**Exercise instructions:**
[1] Reproduce, word for word, the section of the article on the 2019 CBS–Viacom merger that begins with the words "The 2019 merger" and ends with "December 31, 2005.".
[2] According to the article on the 2019 CBS–Viacom merger, what was the cost of the deal?

2019 merger of CBS and Viacom
- CBS Corporation logo before the merger
- Viacom logo before the merger
- ViacomCBS logo used from the merger until 2020 when the colors were inverted
- Initiator: CBS Corporation
- Target: Viacom
- Type: Merger
- Cost: US$15.4 billion
- Initiated: August 13, 2019; 7 years ago
- Completed: December 4, 2019; 6 years ago
- Resulting entity: ViacomCBS (renamed Paramount Global)

= 2019 merger of CBS and Viacom =

2019 merger transaction

The 2019 merger of CBS Corporation and Viacom was announced on August 13, 2019, and was completed on December 4, 2019. The merger of equals reunited the second incarnations of CBS Corporation and Viacom into a single company known as ViacomCBS (later renamed Paramount Global) after their separation from the first incarnation of Viacom on December 31, 2005.

Both companies and the merged entity were majority-owned by the theater company National Amusements, until they merged with Skydance Media to form Paramount Skydance Corporation on August 7, 2025.

== Background ==

The first incarnation of Viacom was created in 1952 as the television syndication division of CBS; it was spun off in 1971. In 1999, Viacom acquired its former parent, then named CBS Corporation (formerly Westinghouse Electric). On December 31, 2005, the first Viacom was spun off into two entities, the second incarnations of CBS Corporation and Viacom.

==History==
===Early discussions of a merger (September 2016–September 2018)===
Efforts to re-merge the two conglomerates began on September 29, 2016, when National Amusements sent a letter to Viacom and CBS Corporation encouraging a re-merger of the two companies. The proposal was later withdrawn on December 12 of that year.

**Stored rows:**
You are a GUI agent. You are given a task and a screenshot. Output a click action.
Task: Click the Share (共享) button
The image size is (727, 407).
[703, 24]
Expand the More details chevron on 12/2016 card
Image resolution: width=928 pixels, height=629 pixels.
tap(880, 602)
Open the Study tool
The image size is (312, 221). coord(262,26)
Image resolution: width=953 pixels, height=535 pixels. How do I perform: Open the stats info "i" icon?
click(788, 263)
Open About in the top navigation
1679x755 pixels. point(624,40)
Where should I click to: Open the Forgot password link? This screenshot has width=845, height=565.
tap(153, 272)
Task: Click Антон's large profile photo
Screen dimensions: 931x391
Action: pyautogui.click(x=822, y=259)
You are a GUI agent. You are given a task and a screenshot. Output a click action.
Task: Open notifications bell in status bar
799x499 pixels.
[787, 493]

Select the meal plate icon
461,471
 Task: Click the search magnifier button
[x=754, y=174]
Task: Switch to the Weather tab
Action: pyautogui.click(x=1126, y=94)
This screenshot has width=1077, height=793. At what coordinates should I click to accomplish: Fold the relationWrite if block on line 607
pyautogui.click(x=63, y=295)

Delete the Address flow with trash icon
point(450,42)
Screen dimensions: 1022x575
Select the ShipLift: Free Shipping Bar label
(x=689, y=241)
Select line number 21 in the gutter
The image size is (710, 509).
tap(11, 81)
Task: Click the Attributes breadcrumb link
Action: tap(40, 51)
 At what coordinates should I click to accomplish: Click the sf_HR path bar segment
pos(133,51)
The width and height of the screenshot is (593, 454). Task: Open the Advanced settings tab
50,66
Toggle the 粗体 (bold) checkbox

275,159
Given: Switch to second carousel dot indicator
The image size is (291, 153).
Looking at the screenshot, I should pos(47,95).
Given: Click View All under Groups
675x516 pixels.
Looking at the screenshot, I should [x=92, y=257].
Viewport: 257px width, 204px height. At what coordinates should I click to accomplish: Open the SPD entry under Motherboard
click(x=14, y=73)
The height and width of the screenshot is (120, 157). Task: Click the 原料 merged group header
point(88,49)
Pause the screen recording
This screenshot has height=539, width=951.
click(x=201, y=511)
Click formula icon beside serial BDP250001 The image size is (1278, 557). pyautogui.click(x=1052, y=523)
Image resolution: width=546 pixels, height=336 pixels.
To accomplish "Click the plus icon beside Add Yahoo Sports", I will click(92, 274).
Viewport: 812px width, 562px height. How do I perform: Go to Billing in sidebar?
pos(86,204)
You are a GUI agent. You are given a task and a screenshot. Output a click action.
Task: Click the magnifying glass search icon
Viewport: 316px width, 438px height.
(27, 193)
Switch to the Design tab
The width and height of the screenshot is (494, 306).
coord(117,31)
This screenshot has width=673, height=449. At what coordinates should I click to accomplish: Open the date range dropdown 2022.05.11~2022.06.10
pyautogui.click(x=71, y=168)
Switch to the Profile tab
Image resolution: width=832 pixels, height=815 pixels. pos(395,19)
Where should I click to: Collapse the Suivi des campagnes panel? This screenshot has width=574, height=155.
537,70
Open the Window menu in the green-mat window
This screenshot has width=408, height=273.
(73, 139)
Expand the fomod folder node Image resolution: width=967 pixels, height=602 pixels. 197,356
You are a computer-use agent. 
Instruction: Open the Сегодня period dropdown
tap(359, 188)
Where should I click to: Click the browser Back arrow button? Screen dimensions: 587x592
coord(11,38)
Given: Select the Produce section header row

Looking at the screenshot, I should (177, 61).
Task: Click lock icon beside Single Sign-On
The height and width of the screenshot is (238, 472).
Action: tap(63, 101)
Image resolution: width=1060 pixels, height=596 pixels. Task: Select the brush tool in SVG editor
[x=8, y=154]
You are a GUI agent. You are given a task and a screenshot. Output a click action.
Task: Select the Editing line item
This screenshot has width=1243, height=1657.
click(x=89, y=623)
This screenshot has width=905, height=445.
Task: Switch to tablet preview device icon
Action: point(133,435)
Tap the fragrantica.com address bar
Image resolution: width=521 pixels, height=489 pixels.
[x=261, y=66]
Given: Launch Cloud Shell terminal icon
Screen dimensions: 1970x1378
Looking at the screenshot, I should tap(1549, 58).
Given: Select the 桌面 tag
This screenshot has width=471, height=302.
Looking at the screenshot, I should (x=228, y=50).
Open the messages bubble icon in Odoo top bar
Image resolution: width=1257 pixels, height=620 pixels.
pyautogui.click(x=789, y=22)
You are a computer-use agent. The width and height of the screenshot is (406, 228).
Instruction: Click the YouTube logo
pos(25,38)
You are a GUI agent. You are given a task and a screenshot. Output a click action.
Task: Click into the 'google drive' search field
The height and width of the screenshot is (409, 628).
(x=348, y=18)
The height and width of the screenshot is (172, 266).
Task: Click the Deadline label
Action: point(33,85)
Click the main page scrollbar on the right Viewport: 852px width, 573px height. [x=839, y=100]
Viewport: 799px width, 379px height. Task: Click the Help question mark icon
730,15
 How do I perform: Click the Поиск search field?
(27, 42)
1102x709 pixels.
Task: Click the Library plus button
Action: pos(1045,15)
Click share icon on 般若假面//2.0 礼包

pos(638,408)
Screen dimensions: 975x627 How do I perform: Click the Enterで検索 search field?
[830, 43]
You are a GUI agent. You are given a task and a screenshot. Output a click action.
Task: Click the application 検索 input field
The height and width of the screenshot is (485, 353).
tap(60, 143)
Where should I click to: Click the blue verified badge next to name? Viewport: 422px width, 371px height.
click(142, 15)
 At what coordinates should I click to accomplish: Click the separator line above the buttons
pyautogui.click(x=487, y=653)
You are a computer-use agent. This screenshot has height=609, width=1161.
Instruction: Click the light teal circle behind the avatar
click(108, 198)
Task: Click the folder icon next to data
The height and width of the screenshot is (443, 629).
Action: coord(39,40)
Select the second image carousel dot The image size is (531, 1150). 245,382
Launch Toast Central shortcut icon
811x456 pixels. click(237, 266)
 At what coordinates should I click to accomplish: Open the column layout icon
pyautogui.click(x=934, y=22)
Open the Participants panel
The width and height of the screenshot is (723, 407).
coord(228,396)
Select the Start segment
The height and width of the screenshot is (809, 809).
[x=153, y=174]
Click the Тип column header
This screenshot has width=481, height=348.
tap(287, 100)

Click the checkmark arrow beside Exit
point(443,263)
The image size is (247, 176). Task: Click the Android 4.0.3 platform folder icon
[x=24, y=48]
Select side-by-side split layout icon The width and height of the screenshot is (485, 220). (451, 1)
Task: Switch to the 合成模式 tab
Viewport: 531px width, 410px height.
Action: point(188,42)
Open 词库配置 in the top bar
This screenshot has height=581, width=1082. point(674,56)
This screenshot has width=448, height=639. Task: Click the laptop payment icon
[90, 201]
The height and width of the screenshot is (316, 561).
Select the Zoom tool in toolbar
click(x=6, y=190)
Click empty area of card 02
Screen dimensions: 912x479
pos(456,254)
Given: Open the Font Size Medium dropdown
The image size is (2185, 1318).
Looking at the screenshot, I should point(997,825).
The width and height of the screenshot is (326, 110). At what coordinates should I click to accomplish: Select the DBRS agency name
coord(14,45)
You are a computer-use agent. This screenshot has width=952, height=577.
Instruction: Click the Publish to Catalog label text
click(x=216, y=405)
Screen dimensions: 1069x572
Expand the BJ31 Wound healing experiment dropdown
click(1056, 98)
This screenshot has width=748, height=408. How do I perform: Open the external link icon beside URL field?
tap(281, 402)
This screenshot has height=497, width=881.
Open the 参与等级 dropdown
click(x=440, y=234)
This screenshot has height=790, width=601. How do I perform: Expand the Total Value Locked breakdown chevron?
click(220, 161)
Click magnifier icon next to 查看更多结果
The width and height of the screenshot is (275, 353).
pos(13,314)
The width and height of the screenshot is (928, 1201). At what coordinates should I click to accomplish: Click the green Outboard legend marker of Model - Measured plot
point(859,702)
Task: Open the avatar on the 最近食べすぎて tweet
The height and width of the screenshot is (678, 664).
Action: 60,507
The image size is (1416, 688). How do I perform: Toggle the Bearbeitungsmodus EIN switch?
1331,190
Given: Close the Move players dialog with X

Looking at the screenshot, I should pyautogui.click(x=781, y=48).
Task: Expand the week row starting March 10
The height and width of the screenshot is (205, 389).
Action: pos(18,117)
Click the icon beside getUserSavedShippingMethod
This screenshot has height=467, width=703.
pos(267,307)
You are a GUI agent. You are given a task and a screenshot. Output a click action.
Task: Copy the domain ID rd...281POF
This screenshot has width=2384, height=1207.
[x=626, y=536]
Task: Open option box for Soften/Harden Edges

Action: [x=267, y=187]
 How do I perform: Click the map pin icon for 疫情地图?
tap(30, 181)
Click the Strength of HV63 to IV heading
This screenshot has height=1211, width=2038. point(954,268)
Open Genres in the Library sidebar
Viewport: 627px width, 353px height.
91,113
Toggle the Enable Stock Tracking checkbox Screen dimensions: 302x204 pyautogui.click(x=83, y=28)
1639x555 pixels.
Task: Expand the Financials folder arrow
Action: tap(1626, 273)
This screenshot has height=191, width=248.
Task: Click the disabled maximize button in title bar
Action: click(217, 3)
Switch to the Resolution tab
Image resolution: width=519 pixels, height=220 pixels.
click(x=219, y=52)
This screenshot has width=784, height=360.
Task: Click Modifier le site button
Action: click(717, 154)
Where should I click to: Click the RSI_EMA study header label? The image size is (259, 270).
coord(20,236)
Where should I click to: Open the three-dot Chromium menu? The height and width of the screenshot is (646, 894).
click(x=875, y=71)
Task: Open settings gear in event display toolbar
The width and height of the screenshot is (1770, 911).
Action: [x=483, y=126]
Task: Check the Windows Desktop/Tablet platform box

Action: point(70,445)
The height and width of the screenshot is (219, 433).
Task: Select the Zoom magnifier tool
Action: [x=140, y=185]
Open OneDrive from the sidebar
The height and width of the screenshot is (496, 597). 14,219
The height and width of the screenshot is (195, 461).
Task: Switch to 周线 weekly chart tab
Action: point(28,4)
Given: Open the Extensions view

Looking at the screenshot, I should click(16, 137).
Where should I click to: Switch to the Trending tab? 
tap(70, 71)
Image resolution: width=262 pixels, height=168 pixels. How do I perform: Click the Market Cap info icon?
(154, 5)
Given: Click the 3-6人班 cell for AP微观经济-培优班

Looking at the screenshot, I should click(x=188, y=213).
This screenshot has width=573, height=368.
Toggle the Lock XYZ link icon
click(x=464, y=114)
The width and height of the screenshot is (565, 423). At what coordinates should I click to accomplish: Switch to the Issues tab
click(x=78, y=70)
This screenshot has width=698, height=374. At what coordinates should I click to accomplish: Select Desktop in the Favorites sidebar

**Per-task outputs:**
[1]
The 2019 merger of CBS Corporation and Viacom was announced on August 13, 2019, and was completed on December 4, 2019. The merger of equals reunited the second incarnations of CBS Corporation and Viacom into a single company known as ViacomCBS (later renamed Paramount Global) after their separation from the first incarnation of Viacom on December 31, 2005.

[2] US$15.4 billion